---------- Reading passage ----------

Studio album by Bonnie Tyler
- Released: 11 November 1991
- Recorded: 1991
- Genre: Pop rock
- Length: 58:40
- Label: Hansa
- Producer: Roy Bittan; Dieter Bohlen; Giorgio Moroder; Luis Rodríguez; David Yorath;

Bonnie Tyler chronology
| Heaven & Hell (1989) | Bitterblue (1991) | Angel Heart (1992) |

Singles from Bitterblue
- "Bitterblue" Released: 7 October 1991; "Against the Wind" Released: 16 December 1991; "Where Were You" Released: 1 June 1992;

= Bitterblue =

Bitterblue is the eighth studio album by Welsh singer Bonnie Tyler. It was released on 11 November 1991, through Hansa Records. Bitterblue is a pop rock album, described by Dieter Bohlen as "more commercial" than her previous albums. Bohlen began working with Tyler in early 1991, writing and producing multiple songs for the album. Bitterblue also features compositions from Albert Hammond, Nik Kershaw and Giorgio Moroder.

Bitterblue received mixed reviews from music critics, with the songs being complimented but the production criticised. The album had major success in mainland Europe, where it reached number one in Austria and Norway. In 1992 it was certified 3× Platinum by IFPI Norway. Three singles were released from the album, including the hits "Bitterblue" and "Against the Wind".

==Writing and recording==
Tyler signed to Hansa Records in 1990. Bitterblue was her first multi-producer album, with contributions from Dieter Bohlen, Luis Rodríguez, Roy Bittan, David Yorath, Giorgio Moroder and Nik Kershaw. Bohlen claimed that Tyler was reluctant to record his songs as she perceived them to be more commercial-sounding than her previous work. The title track includes elements of Scottish folk music, including bagpipes and accordion, and was inspired by the Rod Stewart hit "Rhythm of My Heart".

---------- Given material ----------

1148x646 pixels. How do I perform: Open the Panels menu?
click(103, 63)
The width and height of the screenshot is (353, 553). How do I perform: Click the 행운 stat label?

----------

_Stated exercise A_
In the Bitterblue passage, reproduce word for word the text from "Bitterblue is the" to "and Giorgio Moroder.".
_Stated exercise B_
Answer these questions from the Bitterblue passage:
(i) Which record label released the album?
(ii) In which two countries did the album reach number one?
(iii) Which Rod Stewart hit inspired the title track?

_Written response A_
Bitterblue is the eighth studio album by Welsh singer Bonnie Tyler. It was released on 11 November 1991, through Hansa Records. Bitterblue is a pop rock album, described by Dieter Bohlen as "more commercial" than her previous albums. Bohlen began working with Tyler in early 1991, writing and producing multiple songs for the album. Bitterblue also features compositions from Albert Hammond, Nik Kershaw and Giorgio Moroder.

_Written response B_
(i) Hansa Records
(ii) Austria and Norway
(iii) "Rhythm of My Heart"